Records from a collection:
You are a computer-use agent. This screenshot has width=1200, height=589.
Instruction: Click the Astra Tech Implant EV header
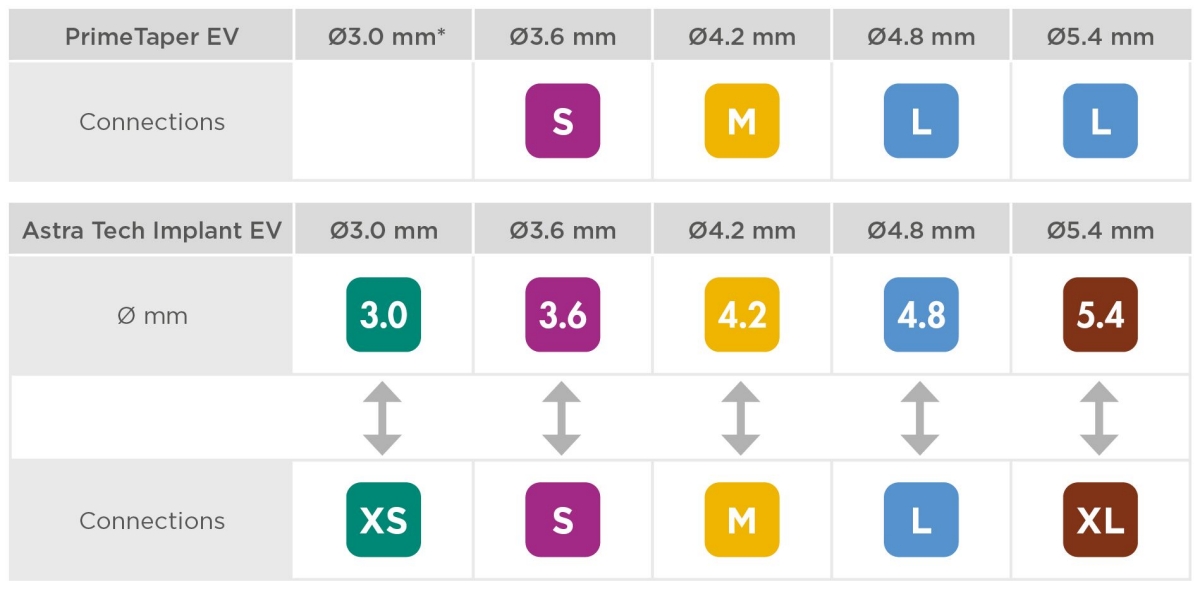(151, 231)
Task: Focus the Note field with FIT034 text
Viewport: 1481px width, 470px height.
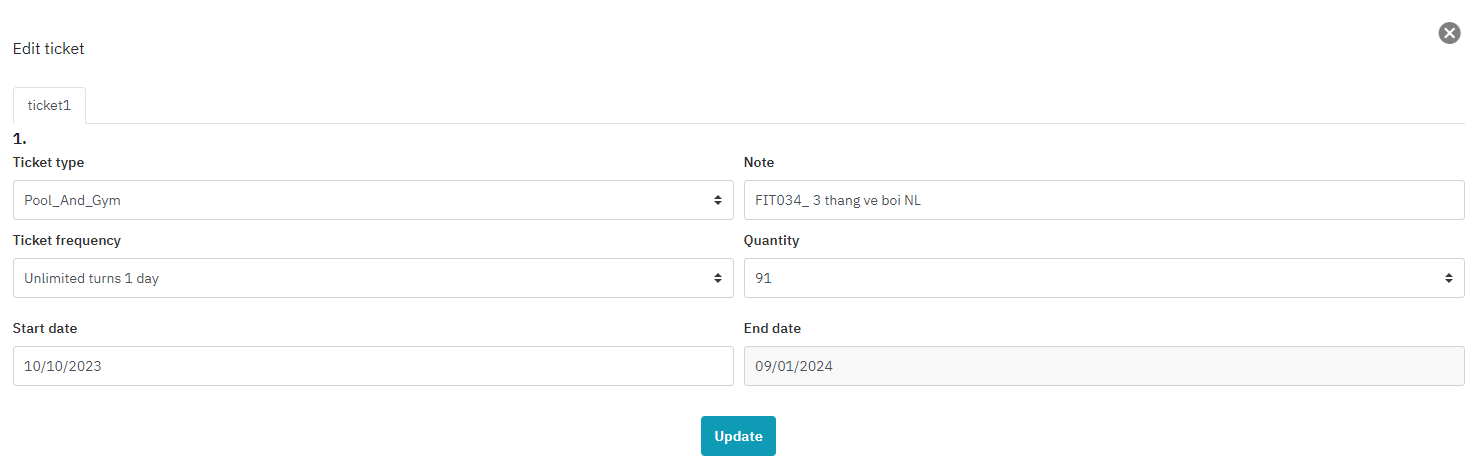Action: [x=1103, y=200]
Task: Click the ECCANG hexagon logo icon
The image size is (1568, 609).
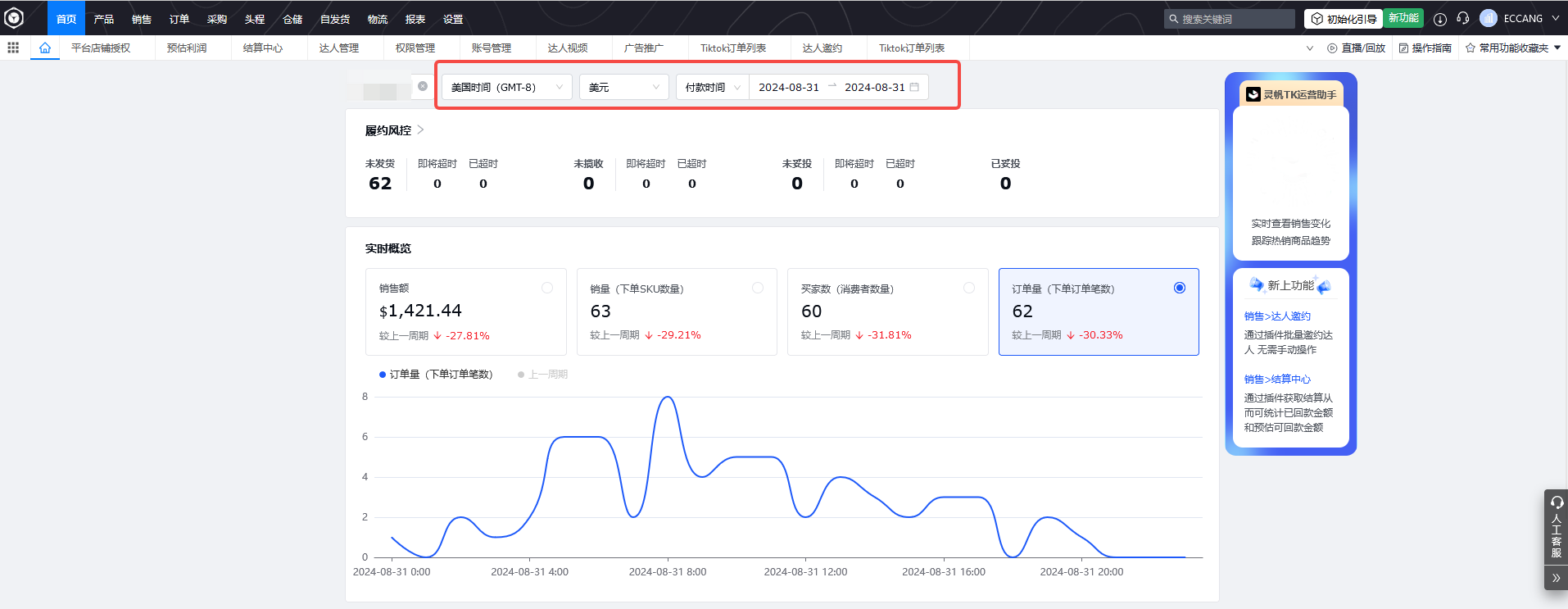Action: 14,17
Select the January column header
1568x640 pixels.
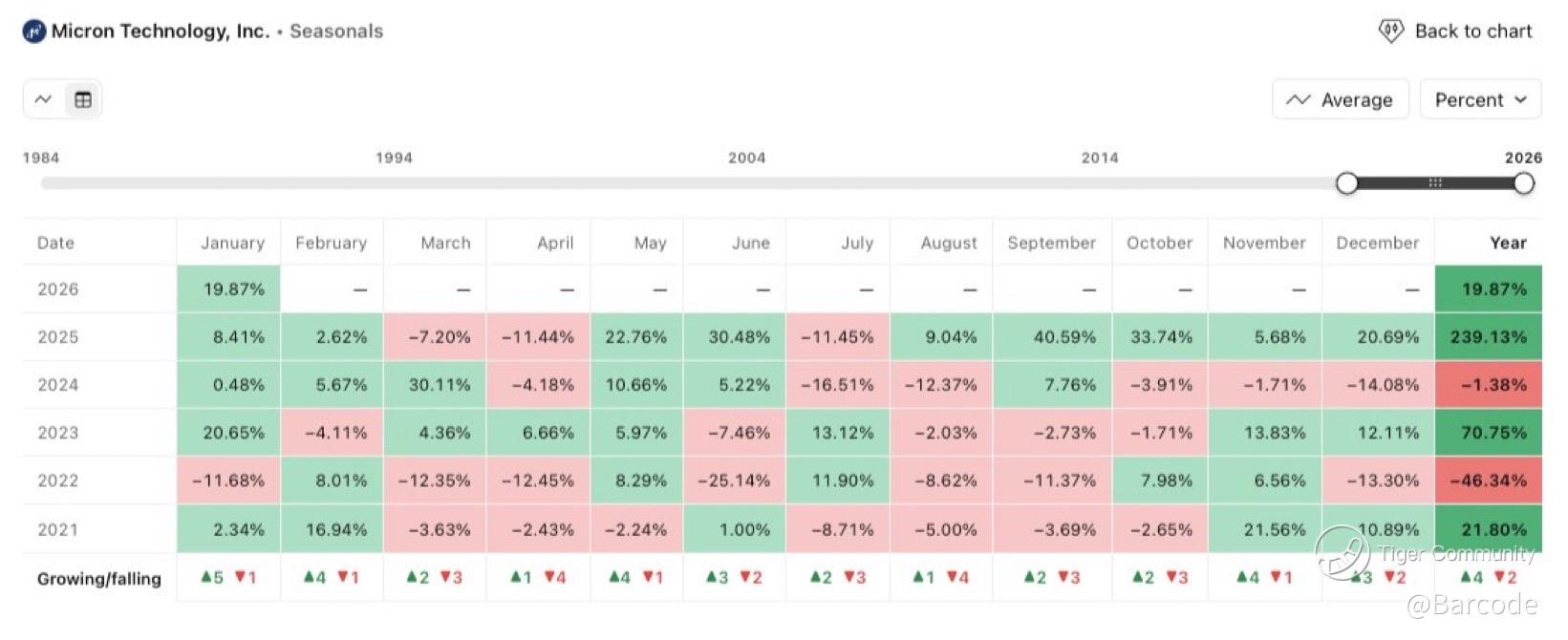[232, 243]
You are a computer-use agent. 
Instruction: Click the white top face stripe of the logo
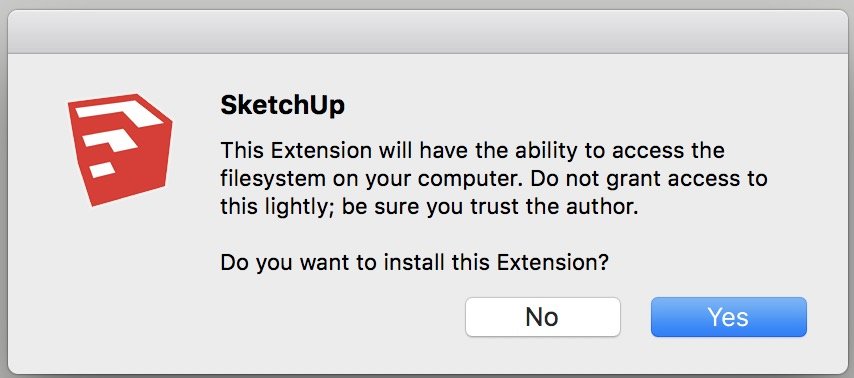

**WORK REQUIRED:**
Express these lines from the data as a JSON list of strings, one string per line, skipping blank lines and leaving the pictures out.

**RESULT FOR THIS TASK:**
[
  "You are a computer-use agent. This screenshot has width=1200, height=589.",
  "Instruction: Click the Astra Tech Implant EV header",
  "(151, 231)",
  "Task: Focus the Note field with FIT034 text",
  "Viewport: 1481px width, 470px height.",
  "Action: [x=1103, y=200]",
  "Task: Click the ECCANG hexagon logo icon",
  "The image size is (1568, 609).",
  "Action: 14,17",
  "Select the January column header",
  "1568x640 pixels.",
  "[232, 243]",
  "You are a computer-use agent. ",
  "Instruction: Click the white top face stripe of the logo"
]